» **Work to be completed**: Write the rows from the line holding "Task: Click permalink" through the line holding "Action: 172,879", inclusive, as a two-column CSV with headers instruction and result, one line per row, putting each row's text and answer in their own quoted fields with line breaks turned into spaces. Leave the pictures out.

» **Records to use**:
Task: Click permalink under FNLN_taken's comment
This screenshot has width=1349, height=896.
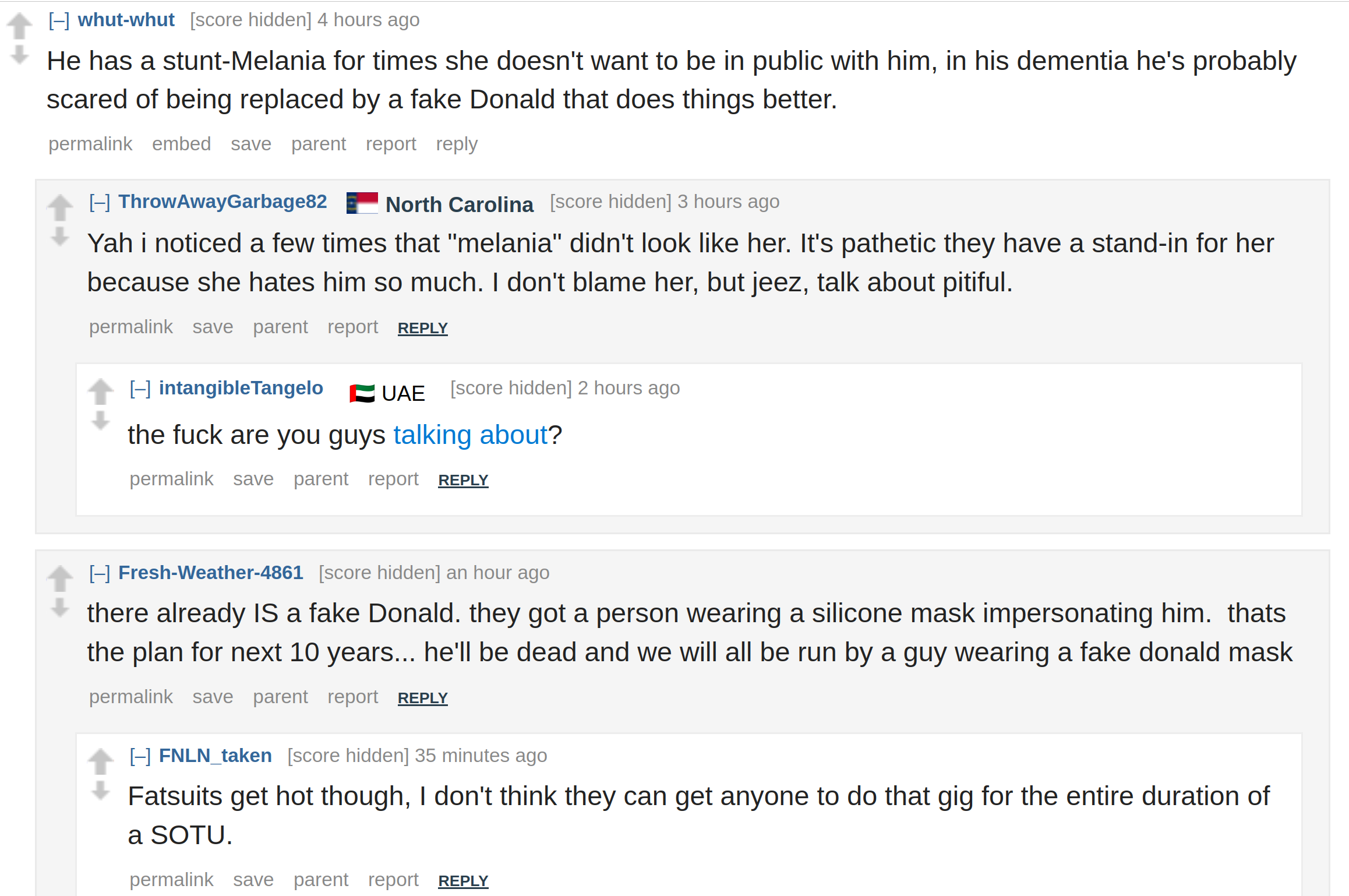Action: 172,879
...
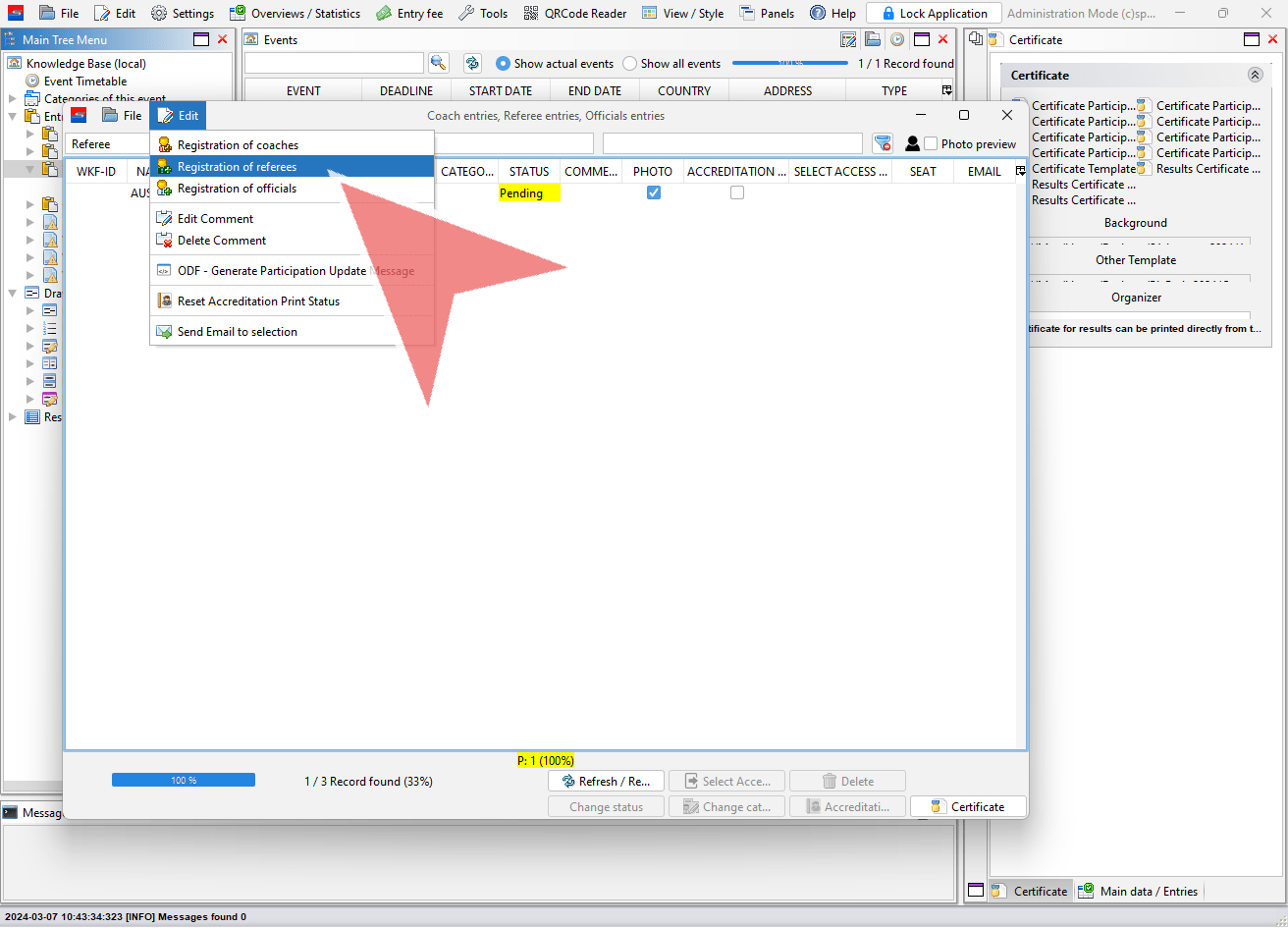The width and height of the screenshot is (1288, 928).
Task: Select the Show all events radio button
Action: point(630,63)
==
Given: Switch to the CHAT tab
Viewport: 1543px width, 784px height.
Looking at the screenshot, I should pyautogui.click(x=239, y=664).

» **Response**:
instruction,result
"Task: Click permalink under FNLN_taken's comment This screenshot has width=1349, height=896.","Action: 172,879"